Congress Is Foiling Americans' Desire for REPRODUCTIVE CHOICE.

AuthorFeldt, Gloria

Despite the majority's wishes, legislators are curbing access to services that prevent unintended pregnancy, as well as restricting abortion.

An enduring paradox of American democracy is the chasm that so often separates what the public wants from what its leaders deliver. For instance, take Congress. Even a political novice can see that, on more than a few issues, the apparent agenda of Congress has little or nothing to do with what the public elected it to do. Indeed, when the issues are family planning and reproductive health, one might conclude that the whole idea of serving in Congress is to deliver the exact opposite of what constituents want. Let's examine some of the issues.

What the public wants: According to research conducted for Planned Parenthood by Lake Sosin Snell Perry & Associates, 88% of voters believe contraception and other preventive family planning services are important and 74% favor increased public funding for such services to prevent unintended pregnancies.

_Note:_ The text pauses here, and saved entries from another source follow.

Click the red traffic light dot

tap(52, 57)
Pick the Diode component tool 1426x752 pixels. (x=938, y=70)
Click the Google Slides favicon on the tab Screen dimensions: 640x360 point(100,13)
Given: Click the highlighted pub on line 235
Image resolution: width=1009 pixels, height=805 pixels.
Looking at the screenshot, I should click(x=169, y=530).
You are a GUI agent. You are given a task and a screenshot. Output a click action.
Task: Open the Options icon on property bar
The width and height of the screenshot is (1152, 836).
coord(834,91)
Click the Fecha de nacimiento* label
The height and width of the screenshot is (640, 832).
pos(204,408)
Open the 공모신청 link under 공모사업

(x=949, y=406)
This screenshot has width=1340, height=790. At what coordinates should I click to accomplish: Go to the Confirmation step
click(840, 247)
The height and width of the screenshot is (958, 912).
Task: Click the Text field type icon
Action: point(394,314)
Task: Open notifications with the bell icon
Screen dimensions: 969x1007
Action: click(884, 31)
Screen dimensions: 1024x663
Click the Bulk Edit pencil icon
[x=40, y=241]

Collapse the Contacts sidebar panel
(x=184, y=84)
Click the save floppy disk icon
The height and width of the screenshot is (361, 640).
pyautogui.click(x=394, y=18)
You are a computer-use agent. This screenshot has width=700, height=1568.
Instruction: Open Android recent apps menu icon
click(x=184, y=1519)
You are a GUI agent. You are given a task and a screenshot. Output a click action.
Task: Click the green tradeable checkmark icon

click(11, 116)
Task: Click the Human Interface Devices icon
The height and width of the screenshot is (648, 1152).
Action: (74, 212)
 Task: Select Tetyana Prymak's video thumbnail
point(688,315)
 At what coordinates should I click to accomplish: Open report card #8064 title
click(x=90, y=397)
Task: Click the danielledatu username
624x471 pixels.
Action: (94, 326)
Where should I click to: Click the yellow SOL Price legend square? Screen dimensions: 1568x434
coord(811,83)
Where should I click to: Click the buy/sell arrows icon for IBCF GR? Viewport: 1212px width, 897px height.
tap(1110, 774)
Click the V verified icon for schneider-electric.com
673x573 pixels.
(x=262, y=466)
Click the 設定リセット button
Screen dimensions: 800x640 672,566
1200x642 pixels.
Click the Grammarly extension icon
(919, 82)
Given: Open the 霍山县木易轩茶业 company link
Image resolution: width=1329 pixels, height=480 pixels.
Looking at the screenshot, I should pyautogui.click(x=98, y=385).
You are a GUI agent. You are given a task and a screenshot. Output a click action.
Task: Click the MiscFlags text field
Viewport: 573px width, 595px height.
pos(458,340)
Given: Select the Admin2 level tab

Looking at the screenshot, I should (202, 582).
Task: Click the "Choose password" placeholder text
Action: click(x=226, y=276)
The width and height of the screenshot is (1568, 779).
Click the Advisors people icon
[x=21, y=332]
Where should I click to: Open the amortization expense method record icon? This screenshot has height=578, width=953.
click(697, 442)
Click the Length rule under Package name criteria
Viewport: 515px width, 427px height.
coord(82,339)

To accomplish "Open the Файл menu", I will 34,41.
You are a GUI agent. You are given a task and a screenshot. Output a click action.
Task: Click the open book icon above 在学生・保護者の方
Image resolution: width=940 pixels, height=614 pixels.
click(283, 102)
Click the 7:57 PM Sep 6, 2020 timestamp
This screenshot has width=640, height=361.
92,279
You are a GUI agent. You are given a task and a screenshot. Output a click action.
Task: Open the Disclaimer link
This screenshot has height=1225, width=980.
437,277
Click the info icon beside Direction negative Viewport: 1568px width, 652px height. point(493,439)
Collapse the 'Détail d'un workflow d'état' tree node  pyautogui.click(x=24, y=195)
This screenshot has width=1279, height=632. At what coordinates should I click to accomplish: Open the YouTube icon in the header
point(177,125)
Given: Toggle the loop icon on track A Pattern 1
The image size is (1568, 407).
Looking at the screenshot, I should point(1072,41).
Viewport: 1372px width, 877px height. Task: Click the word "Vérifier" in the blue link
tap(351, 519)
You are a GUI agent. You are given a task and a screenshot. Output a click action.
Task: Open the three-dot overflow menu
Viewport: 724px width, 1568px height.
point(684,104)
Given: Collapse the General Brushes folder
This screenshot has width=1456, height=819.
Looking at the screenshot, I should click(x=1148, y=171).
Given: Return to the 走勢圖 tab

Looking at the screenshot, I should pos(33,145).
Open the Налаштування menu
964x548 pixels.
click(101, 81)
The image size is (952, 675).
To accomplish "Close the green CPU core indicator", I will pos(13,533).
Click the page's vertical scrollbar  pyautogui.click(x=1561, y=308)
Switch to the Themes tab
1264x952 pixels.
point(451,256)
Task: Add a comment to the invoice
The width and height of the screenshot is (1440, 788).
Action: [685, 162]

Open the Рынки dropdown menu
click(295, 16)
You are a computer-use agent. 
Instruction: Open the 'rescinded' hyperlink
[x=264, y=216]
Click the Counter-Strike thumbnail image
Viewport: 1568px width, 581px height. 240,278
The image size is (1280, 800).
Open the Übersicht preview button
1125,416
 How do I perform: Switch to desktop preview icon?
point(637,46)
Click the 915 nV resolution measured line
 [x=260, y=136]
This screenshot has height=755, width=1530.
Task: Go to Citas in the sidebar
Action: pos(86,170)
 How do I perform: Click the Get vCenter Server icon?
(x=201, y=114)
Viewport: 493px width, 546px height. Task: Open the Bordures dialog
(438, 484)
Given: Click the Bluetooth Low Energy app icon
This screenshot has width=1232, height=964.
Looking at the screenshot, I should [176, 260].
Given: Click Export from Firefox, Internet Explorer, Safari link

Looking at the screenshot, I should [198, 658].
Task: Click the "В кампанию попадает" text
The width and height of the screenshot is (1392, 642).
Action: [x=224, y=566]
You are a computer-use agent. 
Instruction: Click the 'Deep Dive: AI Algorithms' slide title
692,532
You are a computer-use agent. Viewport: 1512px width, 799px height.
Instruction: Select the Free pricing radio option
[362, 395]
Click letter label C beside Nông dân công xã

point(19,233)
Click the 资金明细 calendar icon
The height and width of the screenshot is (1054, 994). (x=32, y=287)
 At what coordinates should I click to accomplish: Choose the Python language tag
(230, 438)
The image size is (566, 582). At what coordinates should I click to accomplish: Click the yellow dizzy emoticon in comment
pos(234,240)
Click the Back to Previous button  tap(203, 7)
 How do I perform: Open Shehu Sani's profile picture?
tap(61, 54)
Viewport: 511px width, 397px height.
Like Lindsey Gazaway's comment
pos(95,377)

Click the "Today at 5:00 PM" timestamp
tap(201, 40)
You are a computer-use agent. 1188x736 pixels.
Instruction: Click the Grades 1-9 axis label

What Congress delivers: Year after year, strident anti-choice forces in Congress move against Title X, America's family planning program. This subsidized program provides low-income females with contraception, counseling, and other services that prevent 386,000 unintended pregnancies, 155,000 teenage births, and 183,000 abortions annually. One might speculate as to why many members of Congress who oppose abortion also oppose family planning that prevents unintended pregnancies and the need for abortion.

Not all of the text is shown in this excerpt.